The scatter diagram shows the scores that 10 students received on their science test compared to the number of lessons that they missed. Part a) State the coordinates of the point that is an outlier. Part b) Ignoring the outlier, 1) first draw the line of best fit for the remaining points then 2) describe the type of correlation. Another student in the class missed six lessons. Part c) Estimate the score they received.

There is also a part d that we will look at later. The first part of our question asked us to identify the outlier. Well, an outlier is a point on the scatter diagram that doesn’t follow the general pattern or trend of the other points.

In this question, the point circled doesn’t follow the general trend. The coordinates of this point are six, 70. We go along the corridor to six and up to 70. This means that the student missed six lessons and scored 70 in the science test.

The next part of our question asked us to draw a line of best fit. A line of best fit needs to have roughly the same number of points above and below the line. It must also have points above and below the line at the start and at the end of the line. Our line of best fit will look something like this.

It’s important to note that everyone’s line of best fit will be slightly different. Therefore, there is a margin for error in the exam. This will also impact on our answer to part c.

The second part of part b asked us to describe the correlation. Once we have drawn our line of best fit, the type of correlation, it could be positive or negative. If our line of best fit slopes upwards from left to right, it is a positive correlation as the slope has a positive gradient. If our line slopes down from left to right, it has a negative correlation as the gradient is negative.

In this case, we have a negative correlation. This means that the more lessons a student missed, the lower their mark in the science test. As one variable increases, the other one decreases.

Part c of our question told us about another student in the class who missed six lessons. We need to use our line of best fit to estimate the score they received. Remember everyone’s line of best fit will be slightly different. So your answer here might be slightly different to ours. This will be taken into account in the mark scheme in any exam.

In order to estimate the score they received, we firstly need to go up from six lessons. Once we hit our line of best fit, we need to go horizontally across to the 𝑦-axis. On our diagram, this gives us an answer of 42 marks as each little square is worth two marks and we are one square above 40. We can, therefore, estimate that a student that missed six lessons would have a science score of 42.

The final part of the question said the following.

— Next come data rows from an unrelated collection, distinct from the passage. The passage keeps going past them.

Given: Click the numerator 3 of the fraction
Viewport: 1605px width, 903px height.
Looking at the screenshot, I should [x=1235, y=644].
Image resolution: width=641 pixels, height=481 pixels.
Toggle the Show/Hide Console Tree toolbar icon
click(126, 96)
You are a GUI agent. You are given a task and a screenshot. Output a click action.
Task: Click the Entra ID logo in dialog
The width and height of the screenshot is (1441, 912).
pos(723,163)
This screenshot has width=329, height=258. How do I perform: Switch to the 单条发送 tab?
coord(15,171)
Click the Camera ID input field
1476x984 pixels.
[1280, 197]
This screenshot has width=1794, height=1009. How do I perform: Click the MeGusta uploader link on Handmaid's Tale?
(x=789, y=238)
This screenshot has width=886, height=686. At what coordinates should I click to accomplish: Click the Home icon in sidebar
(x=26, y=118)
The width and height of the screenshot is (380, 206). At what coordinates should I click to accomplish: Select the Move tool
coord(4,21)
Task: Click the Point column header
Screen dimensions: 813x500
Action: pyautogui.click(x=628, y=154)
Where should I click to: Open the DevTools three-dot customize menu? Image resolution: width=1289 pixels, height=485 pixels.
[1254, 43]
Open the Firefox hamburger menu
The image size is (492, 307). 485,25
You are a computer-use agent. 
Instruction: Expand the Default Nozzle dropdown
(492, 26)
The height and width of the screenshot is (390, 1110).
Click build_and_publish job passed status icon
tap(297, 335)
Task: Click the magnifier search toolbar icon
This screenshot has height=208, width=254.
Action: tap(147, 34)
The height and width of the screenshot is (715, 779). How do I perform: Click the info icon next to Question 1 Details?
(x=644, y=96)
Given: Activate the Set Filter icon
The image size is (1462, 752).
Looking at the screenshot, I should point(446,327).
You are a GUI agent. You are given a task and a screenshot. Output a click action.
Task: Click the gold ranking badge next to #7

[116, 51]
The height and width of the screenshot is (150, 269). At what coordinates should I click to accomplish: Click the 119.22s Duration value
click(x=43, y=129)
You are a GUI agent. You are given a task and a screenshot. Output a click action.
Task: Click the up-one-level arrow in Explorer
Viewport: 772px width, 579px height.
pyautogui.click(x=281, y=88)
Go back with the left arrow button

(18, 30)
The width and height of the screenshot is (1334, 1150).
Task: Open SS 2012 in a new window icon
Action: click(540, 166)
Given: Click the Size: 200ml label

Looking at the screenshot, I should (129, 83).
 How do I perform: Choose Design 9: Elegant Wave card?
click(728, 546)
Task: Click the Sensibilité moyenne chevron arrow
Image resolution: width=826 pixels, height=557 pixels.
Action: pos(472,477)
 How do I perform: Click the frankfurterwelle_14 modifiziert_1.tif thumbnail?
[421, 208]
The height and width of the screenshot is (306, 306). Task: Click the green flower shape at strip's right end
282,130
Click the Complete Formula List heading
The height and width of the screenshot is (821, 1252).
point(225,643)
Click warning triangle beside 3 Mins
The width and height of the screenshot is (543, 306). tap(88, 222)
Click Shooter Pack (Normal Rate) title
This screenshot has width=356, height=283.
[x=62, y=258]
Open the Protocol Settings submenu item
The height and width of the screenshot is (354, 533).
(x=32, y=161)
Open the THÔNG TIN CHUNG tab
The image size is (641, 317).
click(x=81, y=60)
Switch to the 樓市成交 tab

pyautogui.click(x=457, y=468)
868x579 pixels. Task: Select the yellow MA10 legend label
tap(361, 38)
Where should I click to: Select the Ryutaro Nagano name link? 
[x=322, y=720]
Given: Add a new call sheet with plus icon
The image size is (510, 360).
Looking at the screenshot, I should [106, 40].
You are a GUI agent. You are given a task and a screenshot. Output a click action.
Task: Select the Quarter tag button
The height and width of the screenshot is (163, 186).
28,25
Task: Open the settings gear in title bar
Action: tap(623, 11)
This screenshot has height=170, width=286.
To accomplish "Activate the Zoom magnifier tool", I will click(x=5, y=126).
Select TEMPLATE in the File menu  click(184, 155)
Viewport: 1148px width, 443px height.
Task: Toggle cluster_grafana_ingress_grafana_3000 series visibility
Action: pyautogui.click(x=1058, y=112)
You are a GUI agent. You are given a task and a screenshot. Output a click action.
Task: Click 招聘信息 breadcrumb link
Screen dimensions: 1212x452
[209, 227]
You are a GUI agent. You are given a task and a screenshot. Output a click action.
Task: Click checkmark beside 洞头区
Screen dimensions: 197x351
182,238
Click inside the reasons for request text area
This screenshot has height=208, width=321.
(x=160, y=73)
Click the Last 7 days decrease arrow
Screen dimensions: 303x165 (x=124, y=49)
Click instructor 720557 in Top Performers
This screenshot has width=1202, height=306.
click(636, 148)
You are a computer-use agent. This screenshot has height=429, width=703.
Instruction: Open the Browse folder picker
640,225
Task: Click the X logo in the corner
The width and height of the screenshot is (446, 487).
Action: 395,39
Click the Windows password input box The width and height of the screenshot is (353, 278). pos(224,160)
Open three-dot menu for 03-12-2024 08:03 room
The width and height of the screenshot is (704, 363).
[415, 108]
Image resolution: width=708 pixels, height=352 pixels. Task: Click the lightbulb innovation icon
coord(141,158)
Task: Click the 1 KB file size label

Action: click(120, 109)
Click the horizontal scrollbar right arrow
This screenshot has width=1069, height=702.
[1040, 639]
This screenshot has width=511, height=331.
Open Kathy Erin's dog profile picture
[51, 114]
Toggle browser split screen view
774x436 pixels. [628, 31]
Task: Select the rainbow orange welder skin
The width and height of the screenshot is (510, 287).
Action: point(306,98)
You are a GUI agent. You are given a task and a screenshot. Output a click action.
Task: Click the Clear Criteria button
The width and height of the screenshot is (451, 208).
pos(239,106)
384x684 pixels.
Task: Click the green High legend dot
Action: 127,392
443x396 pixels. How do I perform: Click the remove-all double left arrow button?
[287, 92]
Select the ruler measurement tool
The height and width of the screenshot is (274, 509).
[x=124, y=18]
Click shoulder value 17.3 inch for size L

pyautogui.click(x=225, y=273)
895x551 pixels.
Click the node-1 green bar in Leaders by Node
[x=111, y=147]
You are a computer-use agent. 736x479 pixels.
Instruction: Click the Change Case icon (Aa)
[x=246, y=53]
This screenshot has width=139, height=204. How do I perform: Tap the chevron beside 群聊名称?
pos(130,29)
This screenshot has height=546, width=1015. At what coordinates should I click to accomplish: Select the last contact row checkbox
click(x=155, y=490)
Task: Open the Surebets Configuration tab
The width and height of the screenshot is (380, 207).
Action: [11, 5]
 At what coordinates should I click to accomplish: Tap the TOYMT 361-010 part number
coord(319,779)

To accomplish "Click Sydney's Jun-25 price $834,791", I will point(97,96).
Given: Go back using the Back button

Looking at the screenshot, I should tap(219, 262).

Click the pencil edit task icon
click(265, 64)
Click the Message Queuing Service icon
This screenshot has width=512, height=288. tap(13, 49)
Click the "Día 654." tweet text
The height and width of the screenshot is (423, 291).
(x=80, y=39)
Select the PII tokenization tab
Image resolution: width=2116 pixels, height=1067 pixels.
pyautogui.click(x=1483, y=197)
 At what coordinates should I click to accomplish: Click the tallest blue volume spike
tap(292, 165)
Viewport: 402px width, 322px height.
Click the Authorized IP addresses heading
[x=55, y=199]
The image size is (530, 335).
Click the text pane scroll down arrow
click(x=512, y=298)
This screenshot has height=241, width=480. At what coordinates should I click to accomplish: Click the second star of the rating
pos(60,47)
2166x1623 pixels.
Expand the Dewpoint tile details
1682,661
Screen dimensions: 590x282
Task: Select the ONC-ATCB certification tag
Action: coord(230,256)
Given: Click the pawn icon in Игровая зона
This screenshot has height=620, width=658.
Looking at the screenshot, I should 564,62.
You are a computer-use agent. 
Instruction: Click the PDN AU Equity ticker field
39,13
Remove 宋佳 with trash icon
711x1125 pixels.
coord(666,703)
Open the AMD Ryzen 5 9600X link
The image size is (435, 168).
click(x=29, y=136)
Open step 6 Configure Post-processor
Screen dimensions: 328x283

Any student who scored less than 40 failed the test. Part d) Do you agree or disagree with the following statement? “Any student who missed seven lessons or more failed the test. Justify your answer.”

Well, the key bit of information here is that we’re interested in any student who missed seven lessons or more. The scatter diagram only shows students who missed seven lessons or less. This means that we have no data for students who missed eight or more lessons. It is also important to note that the line of best fit is just an estimate and therefore it doesn’t show the guaranteed scores.

This means that the statement is false. So the correct answer is disagree because the line of best fit doesn’t show guaranteed scores and we have no data for students who missed eight lessons or more.

This question has shown us how we can use a scatter diagram to draw a line of best fit, identify the correlation, and estimate scores. However, any estimation must be within the dataset of the particular question and also that our line of best fit doesn’t guarantee the result, as shown by the outlier in part a of the question.